Available memory was also an important factor, since the project included SD card logging, and libraries of this type tend to be very „memory-hungry”.
The main purpose of the microcontroller was to manage and coordinate experiments and peripheral devices, as well as save data collected from sensors.
As mentioned earlier, the heart of the entire system was the ATmega32 microcontroller, clocked at 1 MHz and powered by a battery pack stabilized to 3.3 V. This value allowed all components to operate reliably and simplified the entire system.
And maybe someone will ask: why only 1 MHz? The answer is simple. First, the higher the clock frequency, the higher the power consumption. Second, calculations are very easy to do in your head at 1 MHz, for example when working with timers 😛
The microcontroller had to communicate somehow with perpheral modules. Most of them communicated with the microcontroller through the I2C bus, although a few used the 1-Wire bus.
The I2C bus requires only two data lines: SDA, or Serial Data, and SCL, or Serial Clock. All necessary information, such as addresses and data, is transmitted through these two lines. Importantly, they are bidirectional, meaning that both the microcontroller and a sensor equipped with such an interface can transmit and receive messages.

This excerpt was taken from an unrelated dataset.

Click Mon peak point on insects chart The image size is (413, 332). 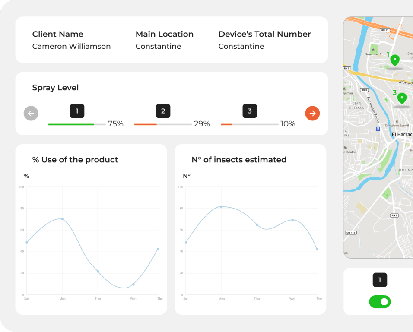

Apart from connecting these lines to the appropriate pins of both the microcontroller and peripheral device, two more things must be remembered: pull-up resistors and assigning or recognizing the device address.

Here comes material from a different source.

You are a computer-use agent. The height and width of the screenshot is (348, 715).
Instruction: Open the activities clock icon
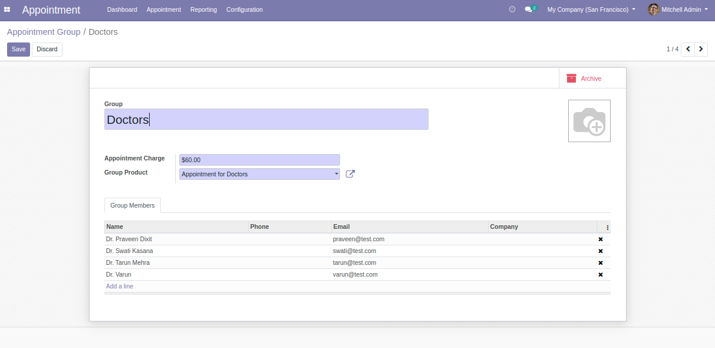[x=512, y=9]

Pull-up resistors must be connected to the positive supply voltage, which allows the line to remain high when no transmission or reception is taking place. In the case of addresses, it is important to assign an address to the device in advance, for example when communicating between two microcontrollers, or to check the datasheet, as manufacturers often assign fixed addresses.
Each device connected to the I2C bus can operate as either a transmitter, also called the master, or a receiver, also called the slave. Devices recognize each other using the aforementioned address, which also allows the number of microcontroller pins to be reduced, since multiple I2C devices can be connected to the same two shared lines.
The situation is different with the 1-Wire bus. Since it uses a single communication line, it is slower than I2C. For this reason, it is often used for communication between small devices where transmission speed is not a priority.
Apart from the communication methods listed above, one of the experiments used a 10-bit ADC converter with an external reference voltage. Additionally, the microcontroller was programmed with a watchdog reset system intended to prevent the program from freezing.
Hardware
As mentioned earlier, the heart of the system was the ATmega32 microcontroller. But even a heart needs blood to do its job. Just as the heart needs blood to function, a microcontroller needs additional components connected to it.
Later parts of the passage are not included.